何度か強制的に味あわされた様々な異常な事態は、彼の心に少なからぬ傷をつけているらしい。無理もない。
僕は内心あわてて、フォローを入れた。
 考えてみれば明日は、めずらしく彼を独占できる休日なのだ。来なくていいわけがない。
「どっか行くか? 映画とかゲーセンとか」
「そうですねぇ」
 彼の提案に、しばし考え込む。ふたりきりで遊ぶのは、きっと楽しいだろう。
そういえば僕には同世代の友人なんてずっといなかったし、屈託なく友達同士ではしゃいでまわるなんてしたことがない。
考えるだけでわくわくする。――ああ、でも。
 ふと脳裏に浮かんだのは、さっきちらりと考えた、明けない夜の妄想だった。
ふたりだけの世界……の代わりにこの部屋で、誰はばかるとなくぴったりとくっついて過ごす1日。
魅力的だ……が、彼の嗜好にはあまりあわないだろう。

 とりあえず、言ってみるだけならタダと考えて、それを提案してみた。
すると彼はきょとんとした顔をして、まじまじと人の顔をのぞきこんでくる。と思ったら、いきなりくすくすと笑い出した。
うわ、なんて可愛い……じゃなくて!
「何で笑うんですか。失礼な人だ」
「いや、すまん。どの面下げていってんのかと思ったらおかしくて」
 不機嫌な仏頂面かローテンションな惚け顔が常な彼の、レアな笑顔。ああ、可愛い。可愛すぎる。
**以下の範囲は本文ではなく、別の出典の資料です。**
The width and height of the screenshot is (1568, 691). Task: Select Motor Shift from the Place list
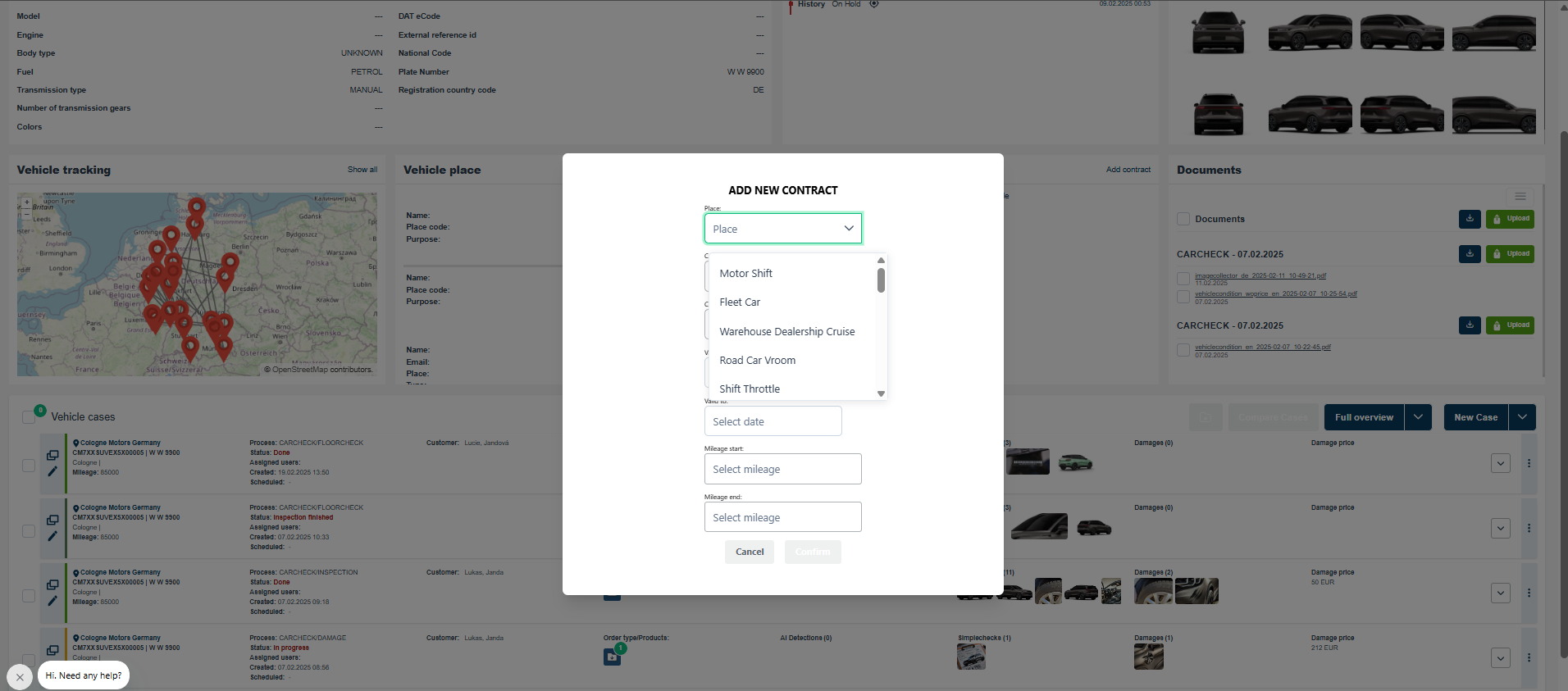pyautogui.click(x=745, y=274)
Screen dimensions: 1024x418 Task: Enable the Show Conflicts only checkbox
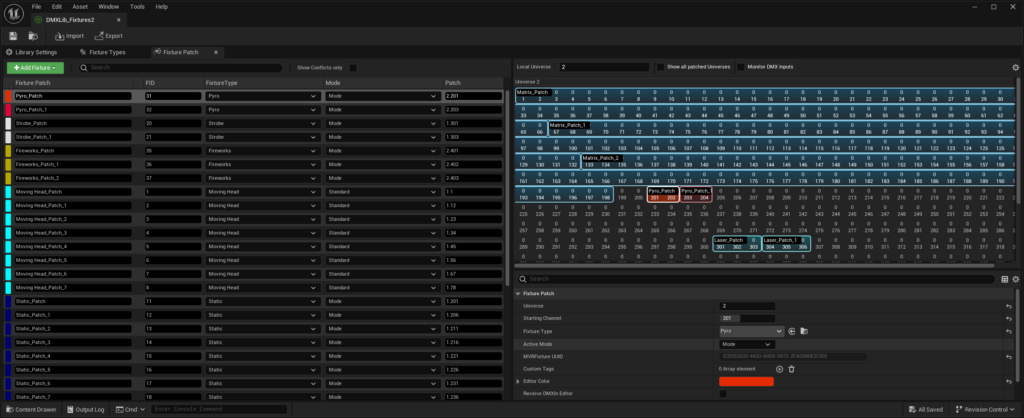point(353,67)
動悸が激しくなって、一気に頭に血が上る。たまらない。
「そんなこというと、部屋どころかベッドから一歩も出しませんよ?」
 半ば以上本気でそう言った僕の言葉は、だけどさらりとかわされてしまった。
これはダメだな、とがっくりしたところに、不意打ちのように彼からのキス。
これまたレアな出来事に固まっていると、彼は僕のわがままなプランをあっさりと了承してくれた。
「……いいんですか」
「別にかまわんぞ? そういう休日の使い方も悪くないだろ。……ああ、ベッド云々ってのは却下な。月曜の1時限目は体育なんだ」
 なんというアメとムチ。でも彼の場合、これがすべて天然なのだから始末におえない。
僕は思わず、彼の身体を再びきつく抱きしめた。
僕の腕から逃れようとしつつ、やめろ、抱きしめるなと騒ぐ彼の声がとても心地いい。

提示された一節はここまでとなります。